É fundamental fazer este relato e prestação de contas a nossa sociedade que sempre e incondicionalmente nos apoiou e nos apoiará sempre. O legado está aí, mas, o importante, é seguir adiante com energia e competência.
Devemos agradecer de maneira absoluta a todos os que nos ajudaram. Foram muitos e seria impossível lembrar de todos pois certamente esqueceríamos alguns, o que seria imperdoável. Esta é uma construção coletiva. Cada colega e colaborador desta vasta equipe multiprofissional e de gestão foi fundamental para que chegássemos até aqui.
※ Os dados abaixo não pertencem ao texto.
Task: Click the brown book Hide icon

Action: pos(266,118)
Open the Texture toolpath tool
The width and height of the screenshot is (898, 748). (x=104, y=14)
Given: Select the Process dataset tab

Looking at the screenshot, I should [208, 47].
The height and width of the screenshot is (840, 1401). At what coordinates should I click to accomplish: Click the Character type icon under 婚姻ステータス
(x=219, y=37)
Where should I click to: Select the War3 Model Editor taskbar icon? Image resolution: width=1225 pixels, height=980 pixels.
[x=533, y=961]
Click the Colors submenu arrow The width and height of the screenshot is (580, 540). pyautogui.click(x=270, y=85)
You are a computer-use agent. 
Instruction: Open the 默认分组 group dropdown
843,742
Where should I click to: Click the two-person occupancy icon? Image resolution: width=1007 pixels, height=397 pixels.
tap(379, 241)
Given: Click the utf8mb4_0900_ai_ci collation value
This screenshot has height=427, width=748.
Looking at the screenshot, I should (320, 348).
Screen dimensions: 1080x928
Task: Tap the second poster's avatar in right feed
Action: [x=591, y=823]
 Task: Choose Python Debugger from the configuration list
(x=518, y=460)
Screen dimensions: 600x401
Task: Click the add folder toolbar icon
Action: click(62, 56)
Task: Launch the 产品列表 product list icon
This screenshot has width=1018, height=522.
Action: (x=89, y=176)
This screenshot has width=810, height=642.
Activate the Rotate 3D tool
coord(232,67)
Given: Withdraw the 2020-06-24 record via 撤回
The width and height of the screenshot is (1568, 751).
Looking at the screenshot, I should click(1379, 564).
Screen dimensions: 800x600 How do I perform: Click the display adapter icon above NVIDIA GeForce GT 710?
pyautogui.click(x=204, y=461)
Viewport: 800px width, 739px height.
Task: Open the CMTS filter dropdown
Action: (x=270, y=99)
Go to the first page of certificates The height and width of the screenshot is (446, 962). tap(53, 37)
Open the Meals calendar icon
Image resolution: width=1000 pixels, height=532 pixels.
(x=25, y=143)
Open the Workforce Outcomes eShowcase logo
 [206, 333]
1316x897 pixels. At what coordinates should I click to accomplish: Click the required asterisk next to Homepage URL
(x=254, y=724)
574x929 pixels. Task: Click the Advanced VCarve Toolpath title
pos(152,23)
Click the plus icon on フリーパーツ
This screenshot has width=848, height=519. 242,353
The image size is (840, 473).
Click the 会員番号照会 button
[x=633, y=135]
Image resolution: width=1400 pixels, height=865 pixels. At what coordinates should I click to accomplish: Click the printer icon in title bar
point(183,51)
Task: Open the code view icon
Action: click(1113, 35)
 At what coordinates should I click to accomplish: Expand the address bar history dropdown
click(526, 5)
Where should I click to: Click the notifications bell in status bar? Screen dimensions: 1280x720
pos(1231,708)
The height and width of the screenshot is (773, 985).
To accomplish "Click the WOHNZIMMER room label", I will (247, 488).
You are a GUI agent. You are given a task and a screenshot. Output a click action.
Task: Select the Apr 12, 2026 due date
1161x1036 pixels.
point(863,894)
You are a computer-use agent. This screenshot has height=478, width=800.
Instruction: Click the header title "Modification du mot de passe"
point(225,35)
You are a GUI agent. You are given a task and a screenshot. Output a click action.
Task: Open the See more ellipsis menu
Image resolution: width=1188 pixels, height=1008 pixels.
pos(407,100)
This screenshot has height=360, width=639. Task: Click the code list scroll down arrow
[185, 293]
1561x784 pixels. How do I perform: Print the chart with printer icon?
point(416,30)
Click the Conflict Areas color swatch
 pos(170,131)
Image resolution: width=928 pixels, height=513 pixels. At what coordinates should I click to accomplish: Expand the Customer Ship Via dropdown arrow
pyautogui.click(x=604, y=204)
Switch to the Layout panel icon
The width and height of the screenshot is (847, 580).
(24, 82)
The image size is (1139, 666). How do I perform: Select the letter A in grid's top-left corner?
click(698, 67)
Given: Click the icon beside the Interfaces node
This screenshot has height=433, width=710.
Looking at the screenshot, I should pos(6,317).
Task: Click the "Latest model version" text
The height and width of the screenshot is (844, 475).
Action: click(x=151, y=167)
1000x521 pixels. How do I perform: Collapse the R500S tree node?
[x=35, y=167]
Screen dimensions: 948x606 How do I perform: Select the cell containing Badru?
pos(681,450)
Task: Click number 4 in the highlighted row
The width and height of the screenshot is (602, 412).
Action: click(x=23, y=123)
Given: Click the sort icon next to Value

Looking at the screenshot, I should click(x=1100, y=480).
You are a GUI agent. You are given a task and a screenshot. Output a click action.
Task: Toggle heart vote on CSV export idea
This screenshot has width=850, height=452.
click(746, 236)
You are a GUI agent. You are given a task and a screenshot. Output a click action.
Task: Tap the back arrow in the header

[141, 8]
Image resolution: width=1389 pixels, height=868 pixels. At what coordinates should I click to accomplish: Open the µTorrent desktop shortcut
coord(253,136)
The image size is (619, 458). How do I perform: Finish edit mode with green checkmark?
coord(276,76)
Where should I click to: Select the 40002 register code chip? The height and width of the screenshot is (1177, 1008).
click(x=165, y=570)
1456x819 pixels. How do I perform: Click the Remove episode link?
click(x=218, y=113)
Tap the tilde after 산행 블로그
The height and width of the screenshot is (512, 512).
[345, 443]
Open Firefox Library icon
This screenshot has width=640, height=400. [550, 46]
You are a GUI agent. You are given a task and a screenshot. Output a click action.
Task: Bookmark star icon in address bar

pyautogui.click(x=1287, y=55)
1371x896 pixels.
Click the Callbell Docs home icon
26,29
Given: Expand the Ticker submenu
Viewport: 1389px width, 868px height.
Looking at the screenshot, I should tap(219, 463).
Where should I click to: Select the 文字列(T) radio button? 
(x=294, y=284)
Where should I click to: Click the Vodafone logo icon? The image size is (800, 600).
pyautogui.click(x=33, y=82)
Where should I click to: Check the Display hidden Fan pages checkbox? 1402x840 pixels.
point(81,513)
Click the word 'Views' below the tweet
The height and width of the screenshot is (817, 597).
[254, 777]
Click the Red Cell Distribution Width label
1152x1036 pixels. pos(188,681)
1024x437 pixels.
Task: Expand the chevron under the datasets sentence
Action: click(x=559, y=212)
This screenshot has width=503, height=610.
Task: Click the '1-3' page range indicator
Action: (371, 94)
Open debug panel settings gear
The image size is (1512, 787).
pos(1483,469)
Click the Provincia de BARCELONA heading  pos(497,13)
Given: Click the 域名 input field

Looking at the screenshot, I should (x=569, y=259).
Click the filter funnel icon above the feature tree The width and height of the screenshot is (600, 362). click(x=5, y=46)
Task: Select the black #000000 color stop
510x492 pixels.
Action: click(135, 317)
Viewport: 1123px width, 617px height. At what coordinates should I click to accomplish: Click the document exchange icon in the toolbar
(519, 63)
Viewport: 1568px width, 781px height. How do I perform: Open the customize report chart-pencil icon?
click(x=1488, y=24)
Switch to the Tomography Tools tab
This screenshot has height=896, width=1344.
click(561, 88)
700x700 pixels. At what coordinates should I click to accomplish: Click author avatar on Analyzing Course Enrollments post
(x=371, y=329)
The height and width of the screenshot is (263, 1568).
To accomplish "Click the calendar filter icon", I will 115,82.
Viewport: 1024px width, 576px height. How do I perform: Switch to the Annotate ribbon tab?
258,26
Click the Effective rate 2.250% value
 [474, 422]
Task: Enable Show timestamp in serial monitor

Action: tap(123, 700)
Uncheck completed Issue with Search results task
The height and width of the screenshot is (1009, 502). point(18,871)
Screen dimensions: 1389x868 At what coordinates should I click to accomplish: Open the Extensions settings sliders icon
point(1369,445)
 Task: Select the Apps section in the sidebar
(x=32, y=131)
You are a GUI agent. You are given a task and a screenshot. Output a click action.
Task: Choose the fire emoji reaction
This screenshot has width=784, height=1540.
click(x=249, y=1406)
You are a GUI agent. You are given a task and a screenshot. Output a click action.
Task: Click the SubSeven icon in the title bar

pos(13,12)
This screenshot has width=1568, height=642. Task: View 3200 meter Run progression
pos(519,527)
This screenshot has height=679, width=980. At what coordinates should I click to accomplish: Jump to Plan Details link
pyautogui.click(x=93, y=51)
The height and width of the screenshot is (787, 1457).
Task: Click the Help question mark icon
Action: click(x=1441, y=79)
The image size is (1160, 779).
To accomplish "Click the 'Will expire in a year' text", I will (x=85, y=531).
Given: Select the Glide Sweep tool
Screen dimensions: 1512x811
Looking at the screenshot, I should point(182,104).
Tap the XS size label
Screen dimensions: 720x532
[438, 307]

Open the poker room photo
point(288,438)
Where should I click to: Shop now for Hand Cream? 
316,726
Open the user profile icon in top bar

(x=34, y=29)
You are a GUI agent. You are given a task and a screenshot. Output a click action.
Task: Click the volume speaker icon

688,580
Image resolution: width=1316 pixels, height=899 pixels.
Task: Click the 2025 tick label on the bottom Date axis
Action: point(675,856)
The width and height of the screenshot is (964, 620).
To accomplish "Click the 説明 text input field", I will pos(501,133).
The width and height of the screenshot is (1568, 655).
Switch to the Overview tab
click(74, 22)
O futuro será sempre mais desafiador e fantástico. Vamos seguir trabalhando e gerando ciência e assistência de excelência para o elevado bem-estar de nossa gente.
Carmino Antônio De Souza é professor titular da Unicamp. Foi secretário de saúde do estado de São Paulo na década de 1990 (1993-1994) e da cidade de Campinas entre 2013 e 2020. Secretário-executivo da secretaria extraordinária de ciência, pesquisa e desenvolvimento em saúde do governo do estado de São Paulo em 2022 e atual Presidente do Conselho de Curadores da Fundação Butantan.
Afonso Celso Vigorito é médico hematologista, com doutorado pelo Departamento de Clínica Médica da Unicamp, pós-doutorado no Fred Hutchinson Cancer Center – Seatle – EUA e supervisor da unidade de TMO do HC e Hemocentro da Unicamp.